It is fair to say that there are three spaces where a photograph happens. The first one is the actual physical space. To put it simply: the one you and I live in. The space in which I make my camera click. The second one would be the surface of the photograph. Be it paper or screen. The third one, with all the ambiguity that it implies, is the mental space of the person viewing the photograph. This is where meaning is constructed. The third space will always remain obscure to me. I am left with no other choice than to work with the first two. Here, at least, I have some control. This is what I am interested in: facts and how they translate into photographs. How photographic time imprints its stillness unto the world out there. How everything becomes permanent, sculptural, once it has been touched by photography. I don’t want a photograph to be transparent I want it to be obvious and deliberate.

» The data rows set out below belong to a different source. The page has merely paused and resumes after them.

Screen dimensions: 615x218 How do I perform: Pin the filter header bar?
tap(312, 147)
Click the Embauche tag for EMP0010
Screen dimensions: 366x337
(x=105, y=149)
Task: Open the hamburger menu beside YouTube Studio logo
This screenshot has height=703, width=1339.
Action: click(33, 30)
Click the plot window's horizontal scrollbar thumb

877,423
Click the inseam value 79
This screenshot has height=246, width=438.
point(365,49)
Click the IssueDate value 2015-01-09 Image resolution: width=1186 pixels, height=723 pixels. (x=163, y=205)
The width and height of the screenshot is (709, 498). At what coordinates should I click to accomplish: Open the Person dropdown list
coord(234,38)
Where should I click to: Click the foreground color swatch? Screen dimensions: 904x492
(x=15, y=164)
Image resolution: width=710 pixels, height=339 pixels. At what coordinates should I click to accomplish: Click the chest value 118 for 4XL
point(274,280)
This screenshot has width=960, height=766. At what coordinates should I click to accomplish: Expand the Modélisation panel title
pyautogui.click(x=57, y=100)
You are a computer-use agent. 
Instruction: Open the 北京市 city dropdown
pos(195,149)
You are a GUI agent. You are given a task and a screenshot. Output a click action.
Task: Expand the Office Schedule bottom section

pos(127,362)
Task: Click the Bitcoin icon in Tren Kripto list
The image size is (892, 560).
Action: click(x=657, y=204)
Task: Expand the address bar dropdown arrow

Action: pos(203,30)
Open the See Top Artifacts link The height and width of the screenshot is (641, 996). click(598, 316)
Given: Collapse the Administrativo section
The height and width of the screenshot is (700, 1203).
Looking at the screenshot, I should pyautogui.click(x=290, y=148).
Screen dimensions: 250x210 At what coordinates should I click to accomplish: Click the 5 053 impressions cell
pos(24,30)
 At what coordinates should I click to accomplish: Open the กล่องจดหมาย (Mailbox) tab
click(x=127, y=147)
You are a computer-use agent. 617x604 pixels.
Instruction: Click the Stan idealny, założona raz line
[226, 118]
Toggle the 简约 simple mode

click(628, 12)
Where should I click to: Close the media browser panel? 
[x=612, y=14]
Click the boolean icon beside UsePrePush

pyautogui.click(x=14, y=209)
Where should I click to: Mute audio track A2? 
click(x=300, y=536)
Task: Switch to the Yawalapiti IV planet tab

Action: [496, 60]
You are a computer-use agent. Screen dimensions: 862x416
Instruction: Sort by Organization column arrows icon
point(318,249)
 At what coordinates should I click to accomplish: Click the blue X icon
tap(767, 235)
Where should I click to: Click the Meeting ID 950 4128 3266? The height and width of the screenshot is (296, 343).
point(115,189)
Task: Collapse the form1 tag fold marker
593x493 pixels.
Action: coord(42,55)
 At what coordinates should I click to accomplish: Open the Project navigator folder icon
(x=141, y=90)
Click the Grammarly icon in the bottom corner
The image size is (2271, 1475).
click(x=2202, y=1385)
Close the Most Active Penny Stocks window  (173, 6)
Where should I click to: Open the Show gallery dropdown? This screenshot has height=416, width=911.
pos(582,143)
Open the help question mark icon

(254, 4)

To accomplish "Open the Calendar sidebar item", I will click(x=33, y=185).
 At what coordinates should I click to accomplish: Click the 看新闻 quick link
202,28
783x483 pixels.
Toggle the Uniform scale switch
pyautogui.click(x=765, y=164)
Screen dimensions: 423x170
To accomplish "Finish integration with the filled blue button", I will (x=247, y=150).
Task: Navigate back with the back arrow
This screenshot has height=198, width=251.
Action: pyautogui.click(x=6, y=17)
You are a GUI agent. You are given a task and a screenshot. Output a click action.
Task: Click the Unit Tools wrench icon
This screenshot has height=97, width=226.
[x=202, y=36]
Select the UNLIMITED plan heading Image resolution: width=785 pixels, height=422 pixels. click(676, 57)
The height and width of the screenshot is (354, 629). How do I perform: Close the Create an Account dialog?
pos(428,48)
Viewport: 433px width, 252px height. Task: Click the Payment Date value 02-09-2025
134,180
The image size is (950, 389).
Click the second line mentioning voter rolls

The following text was written by Michael Amy and published in Art In America, November 2006, owner of copyright: Brant Publications, Inc. Mauricio Alejo, who was born in Mexico City and lives and works in New York, records everyday objects that he sets up in absurd arrangements, or more dramatically modifies by cutting, staining or painting them, or submitting them to laws of physics. The actual constructions cannot be experienced directly, but only in the beautifully composed photographs and videos that they gracefully inhabit. His large C-prints (43 1/3 by 55 inches) go well beyond merely documenting the ephemeral. Their range of hue and tone is rich, their physical and spatial tensions manifold. Alejo's work is laced with art-historical references, most notably to Arte Povera. Alejo recognizes that some of the most interesting art results from "foolish" concepts and actions. For one image, he attached small clamps and clothespins of different materials to each other in increasing order of size, so that the smallest holds onto the next larger, and so forth, delightfully reversing the proverb of the big fish gobbling up the small (Chain, 2005). The largest clamp is attached to a white ceramic toothbrush holder affixed to a blue-tiled bathroom wall, in front of which the string of clamps and pins rises along an arc measured off by the grid pattern of the tiles. This humorous and oddly poetic image brings to mind Tony Feher's light touch, as does Empty (2006), in which thin, translucent plastic bags of different colors, all empty, are placed one inside the other in a standing configuration.